[Items listed in a dataset]

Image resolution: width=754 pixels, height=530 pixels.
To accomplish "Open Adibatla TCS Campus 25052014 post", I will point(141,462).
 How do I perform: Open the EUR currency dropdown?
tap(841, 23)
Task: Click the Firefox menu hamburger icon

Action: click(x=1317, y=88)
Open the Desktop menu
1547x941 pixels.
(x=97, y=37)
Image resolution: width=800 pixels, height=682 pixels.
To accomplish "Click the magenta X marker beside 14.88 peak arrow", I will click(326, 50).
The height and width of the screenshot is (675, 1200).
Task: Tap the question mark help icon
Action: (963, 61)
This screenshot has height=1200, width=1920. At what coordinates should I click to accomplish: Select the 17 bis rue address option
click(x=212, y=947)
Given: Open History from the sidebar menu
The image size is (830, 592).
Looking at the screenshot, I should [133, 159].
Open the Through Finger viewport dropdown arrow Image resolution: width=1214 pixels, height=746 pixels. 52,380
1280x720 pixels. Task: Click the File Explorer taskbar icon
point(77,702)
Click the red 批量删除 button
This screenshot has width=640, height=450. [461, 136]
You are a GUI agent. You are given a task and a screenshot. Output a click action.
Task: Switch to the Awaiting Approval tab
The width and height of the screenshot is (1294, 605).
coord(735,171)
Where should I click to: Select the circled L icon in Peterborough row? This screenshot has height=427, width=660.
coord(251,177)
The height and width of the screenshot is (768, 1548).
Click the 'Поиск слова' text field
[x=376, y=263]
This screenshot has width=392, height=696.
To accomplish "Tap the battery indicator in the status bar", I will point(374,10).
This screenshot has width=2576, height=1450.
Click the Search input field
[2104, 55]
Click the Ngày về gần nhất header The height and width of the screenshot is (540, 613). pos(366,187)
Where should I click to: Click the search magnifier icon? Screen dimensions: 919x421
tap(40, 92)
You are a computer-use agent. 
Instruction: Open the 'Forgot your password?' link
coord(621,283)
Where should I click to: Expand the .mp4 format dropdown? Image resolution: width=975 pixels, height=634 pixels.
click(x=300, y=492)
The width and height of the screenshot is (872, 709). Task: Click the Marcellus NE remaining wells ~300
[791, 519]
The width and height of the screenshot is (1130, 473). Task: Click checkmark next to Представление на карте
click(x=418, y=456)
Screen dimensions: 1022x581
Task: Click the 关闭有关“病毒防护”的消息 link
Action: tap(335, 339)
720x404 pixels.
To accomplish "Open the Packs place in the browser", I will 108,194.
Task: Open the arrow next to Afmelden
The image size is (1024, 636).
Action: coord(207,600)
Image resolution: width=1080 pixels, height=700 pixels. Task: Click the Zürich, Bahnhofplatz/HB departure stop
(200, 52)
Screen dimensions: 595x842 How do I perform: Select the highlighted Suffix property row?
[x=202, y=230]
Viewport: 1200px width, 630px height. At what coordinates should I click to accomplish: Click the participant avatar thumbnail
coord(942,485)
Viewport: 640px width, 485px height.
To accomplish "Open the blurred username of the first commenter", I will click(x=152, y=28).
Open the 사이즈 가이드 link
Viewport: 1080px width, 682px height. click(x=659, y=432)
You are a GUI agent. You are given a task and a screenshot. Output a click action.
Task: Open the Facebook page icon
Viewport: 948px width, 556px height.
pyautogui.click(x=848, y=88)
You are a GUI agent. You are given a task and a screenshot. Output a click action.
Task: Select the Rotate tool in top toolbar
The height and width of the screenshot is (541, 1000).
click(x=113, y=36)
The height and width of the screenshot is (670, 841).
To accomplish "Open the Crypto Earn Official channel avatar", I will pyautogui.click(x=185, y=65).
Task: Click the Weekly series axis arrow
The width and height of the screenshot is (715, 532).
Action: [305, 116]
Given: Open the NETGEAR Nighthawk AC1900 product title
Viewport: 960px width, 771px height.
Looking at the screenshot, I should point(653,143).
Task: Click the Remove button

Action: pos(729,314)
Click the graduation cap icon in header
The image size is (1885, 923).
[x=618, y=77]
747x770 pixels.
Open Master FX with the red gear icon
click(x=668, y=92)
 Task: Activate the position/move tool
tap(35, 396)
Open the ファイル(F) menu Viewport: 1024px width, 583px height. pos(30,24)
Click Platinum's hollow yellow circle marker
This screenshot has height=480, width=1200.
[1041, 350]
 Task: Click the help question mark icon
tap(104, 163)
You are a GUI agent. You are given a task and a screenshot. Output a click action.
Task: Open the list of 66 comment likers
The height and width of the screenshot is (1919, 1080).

WORK REQUEST:
Copy each entry above exactly, character for character.

RESULT OF THIS TASK:
Image resolution: width=754 pixels, height=530 pixels.
To accomplish "Open Adibatla TCS Campus 25052014 post", I will point(141,462).
 How do I perform: Open the EUR currency dropdown?
tap(841, 23)
Task: Click the Firefox menu hamburger icon

Action: click(x=1317, y=88)
Open the Desktop menu
1547x941 pixels.
(x=97, y=37)
Image resolution: width=800 pixels, height=682 pixels.
To accomplish "Click the magenta X marker beside 14.88 peak arrow", I will click(326, 50).
The height and width of the screenshot is (675, 1200).
Task: Tap the question mark help icon
Action: (963, 61)
This screenshot has height=1200, width=1920. At what coordinates should I click to accomplish: Select the 17 bis rue address option
click(x=212, y=947)
Given: Open History from the sidebar menu
The image size is (830, 592).
Looking at the screenshot, I should [133, 159].
Open the Through Finger viewport dropdown arrow Image resolution: width=1214 pixels, height=746 pixels. 52,380
1280x720 pixels. Task: Click the File Explorer taskbar icon
point(77,702)
Click the red 批量删除 button
This screenshot has width=640, height=450. [461, 136]
You are a GUI agent. You are given a task and a screenshot. Output a click action.
Task: Switch to the Awaiting Approval tab
The width and height of the screenshot is (1294, 605).
coord(735,171)
Where should I click to: Select the circled L icon in Peterborough row? This screenshot has height=427, width=660.
coord(251,177)
The height and width of the screenshot is (768, 1548).
Click the 'Поиск слова' text field
[x=376, y=263]
This screenshot has width=392, height=696.
To accomplish "Tap the battery indicator in the status bar", I will point(374,10).
This screenshot has width=2576, height=1450.
Click the Search input field
[2104, 55]
Click the Ngày về gần nhất header The height and width of the screenshot is (540, 613). pos(366,187)
Where should I click to: Click the search magnifier icon? Screen dimensions: 919x421
tap(40, 92)
You are a computer-use agent. 
Instruction: Open the 'Forgot your password?' link
coord(621,283)
Where should I click to: Expand the .mp4 format dropdown? Image resolution: width=975 pixels, height=634 pixels.
click(x=300, y=492)
The width and height of the screenshot is (872, 709). Task: Click the Marcellus NE remaining wells ~300
[791, 519]
The width and height of the screenshot is (1130, 473). Task: Click checkmark next to Представление на карте
click(x=418, y=456)
Screen dimensions: 1022x581
Task: Click the 关闭有关“病毒防护”的消息 link
Action: tap(335, 339)
720x404 pixels.
To accomplish "Open the Packs place in the browser", I will 108,194.
Task: Open the arrow next to Afmelden
The image size is (1024, 636).
Action: coord(207,600)
Image resolution: width=1080 pixels, height=700 pixels. Task: Click the Zürich, Bahnhofplatz/HB departure stop
(200, 52)
Screen dimensions: 595x842 How do I perform: Select the highlighted Suffix property row?
[x=202, y=230]
Viewport: 1200px width, 630px height. At what coordinates should I click to accomplish: Click the participant avatar thumbnail
coord(942,485)
Viewport: 640px width, 485px height.
To accomplish "Open the blurred username of the first commenter", I will click(x=152, y=28).
Open the 사이즈 가이드 link
Viewport: 1080px width, 682px height. click(x=659, y=432)
You are a GUI agent. You are given a task and a screenshot. Output a click action.
Task: Open the Facebook page icon
Viewport: 948px width, 556px height.
pyautogui.click(x=848, y=88)
You are a GUI agent. You are given a task and a screenshot. Output a click action.
Task: Select the Rotate tool in top toolbar
The height and width of the screenshot is (541, 1000).
click(x=113, y=36)
The height and width of the screenshot is (670, 841).
To accomplish "Open the Crypto Earn Official channel avatar", I will pyautogui.click(x=185, y=65).
Task: Click the Weekly series axis arrow
The width and height of the screenshot is (715, 532).
Action: [305, 116]
Given: Open the NETGEAR Nighthawk AC1900 product title
Viewport: 960px width, 771px height.
Looking at the screenshot, I should point(653,143).
Task: Click the Remove button

Action: pos(729,314)
Click the graduation cap icon in header
The image size is (1885, 923).
[x=618, y=77]
747x770 pixels.
Open Master FX with the red gear icon
click(x=668, y=92)
 Task: Activate the position/move tool
tap(35, 396)
Open the ファイル(F) menu Viewport: 1024px width, 583px height. pos(30,24)
Click Platinum's hollow yellow circle marker
This screenshot has height=480, width=1200.
[1041, 350]
 Task: Click the help question mark icon
tap(104, 163)
You are a GUI agent. You are given a task and a screenshot. Output a click action.
Task: Open the list of 66 comment likers
The height and width of the screenshot is (1919, 1080).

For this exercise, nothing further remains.